• Task objective:
Copy out the entire text about a Minnesota winter and family gardens, word for word.

• Text extract:
_ _ _ _ _ _ _

Sunday, February 7, 2010

Early February. This year the snowy season has been very bearable for me. I'd go so far as to say it's been nice. It's the kind of winter I remember from childhood; a crisp and cold-fresh, warm mittens and hot chocolate, icicles, sparkly snow sort of winter. The kind of winter Minnesotans embrace, making other people wonder about us.

And just around the corner - seed catalog time! I don't have the spot for a garden (and I'm using the word garden in the most reverent sense - the 'working garden,' all rowed up with edible, preservable foods), nor the time to care for and harvest one, although I sure wish I did. I have to suffice with planting a lot of flowers everywhere, instead.

Mom and Dad always had huge gardens full of potatoes, corn, peas, carrots, tomatoes: red and yellow, leaf lettuce, beans: green and purple, beets, squash: many kinds, rhubarb, strawberries, sunflowers, cucumbers, dill, all indescribably delicious, coming straight from the earth to our mouths, as they did.

_ _ _ _ _ _ _

• Data block:

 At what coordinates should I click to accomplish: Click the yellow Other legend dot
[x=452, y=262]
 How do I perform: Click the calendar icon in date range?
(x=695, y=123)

_ _ _ _ _ _ _

• Task response:
Sunday, February 7, 2010

Early February. This year the snowy season has been very bearable for me. I'd go so far as to say it's been nice. It's the kind of winter I remember from childhood; a crisp and cold-fresh, warm mittens and hot chocolate, icicles, sparkly snow sort of winter. The kind of winter Minnesotans embrace, making other people wonder about us.

And just around the corner - seed catalog time! I don't have the spot for a garden (and I'm using the word garden in the most reverent sense - the 'working garden,' all rowed up with edible, preservable foods), nor the time to care for and harvest one, although I sure wish I did. I have to suffice with planting a lot of flowers everywhere, instead.

Mom and Dad always had huge gardens full of potatoes, corn, peas, carrots, tomatoes: red and yellow, leaf lettuce, beans: green and purple, beets, squash: many kinds, rhubarb, strawberries, sunflowers, cucumbers, dill, all indescribably delicious, coming straight from the earth to our mouths, as they did.